RUPERT’S JOURNAL—Continued.

May 4, 1907.

There is evidently something up in the country.  The mountaineers are more uneasy than they have been as yet.  There is constant going to and fro amongst them, mostly at night and in the grey of the morning.  I spend many hours in my room in the eastern tower, from which I can watch the woods, and gather from signs the passing to and fro.  But with all this activity no one has said to me a word on the subject.  It is undoubtedly a disappointment to me.  I had hoped that the mountaineers had come to trust me; that gathering at which they wanted to fire their guns for me gave me strong hopes.  But now it is apparent that they do not trust me in full—as yet, at all events.  Well, I must not complain.  It is all only right and just.  As yet I have done nothing to prove to them the love and devotion that I feel to the country.  I know that such individuals as I have met trust me, and I believe like me.  But the trust of a nation is different.  That has to be won and tested; he who would win it must justify, and in a way that only troublous times can allow.  No nation will—can—give full meed of honour to a stranger in times of peace.  Why should it?  I must not forget that I am here a stranger in the land, and that to the great mass of people even my name is unknown.  Perhaps they will know me better when Rooke comes back with that store of arms and ammunition that he has bought, and the little warship he has got from South America.  When they see that I hand over the whole lot to the nation without a string on them, they may begin to believe.  In the meantime all I can do is to wait.  It will all come right in time, I have no doubt.  And if it doesn’t come right, well, we can only die once!

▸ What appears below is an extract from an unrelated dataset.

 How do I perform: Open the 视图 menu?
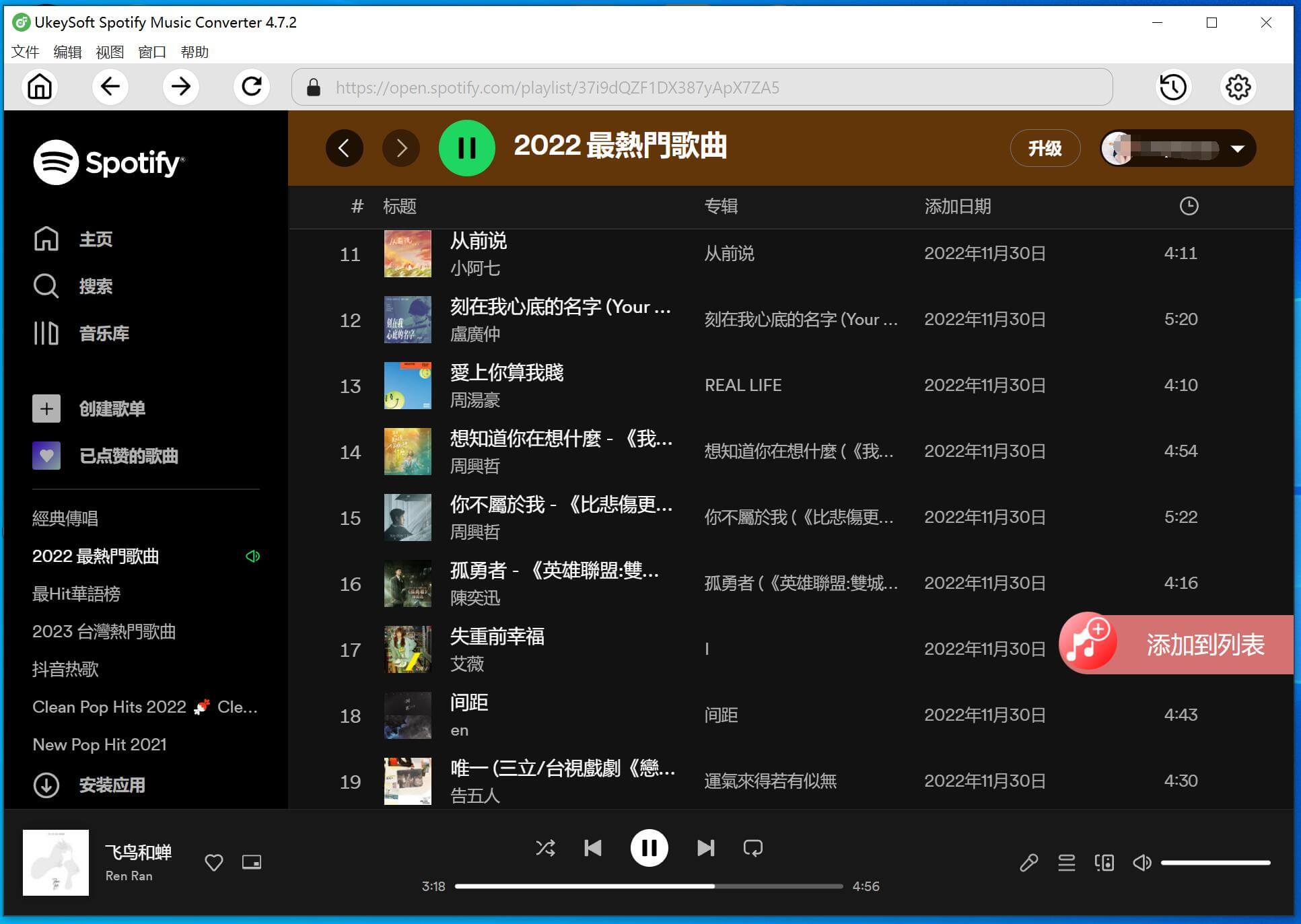pos(110,52)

Is that so?  What about my Lady of the Shroud?  I must not think of that or of her in this gallery.  Love and war are separate, and may not mix—cannot mix, if it comes to that.  I must be wise in the matter; and if I have got the hump in any degree whatever, must not show it.

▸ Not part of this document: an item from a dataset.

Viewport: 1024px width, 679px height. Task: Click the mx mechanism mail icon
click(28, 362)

But one thing is certain: something is up, and it must be the Turks.  From what the Vladika said at that meeting they have some intention of an attack on the Blue Mountains.  If that be so, we must be ready; and perhaps I can help there.  The forces must be organized; we must have some method of communication.  In this country, where are neither roads nor railways nor telegraphs, we must establish a signalling system of some sort.  That I can begin at once.  I can make a code, or adapt one that I have used elsewhere already.  I shall rig up a semaphore on the top of the Castle which can be seen for an enormous distance around.  I shall train a number of men to be facile in signalling.  And then, should need come, I may be able to show the mountaineers that I am fit to live in their hearts . . .

And all this work may prove an anodyne to pain of another kind.  It will help, at any rate, to keep my mind occupied whilst I am waiting for another visit from my Lady of the Shroud.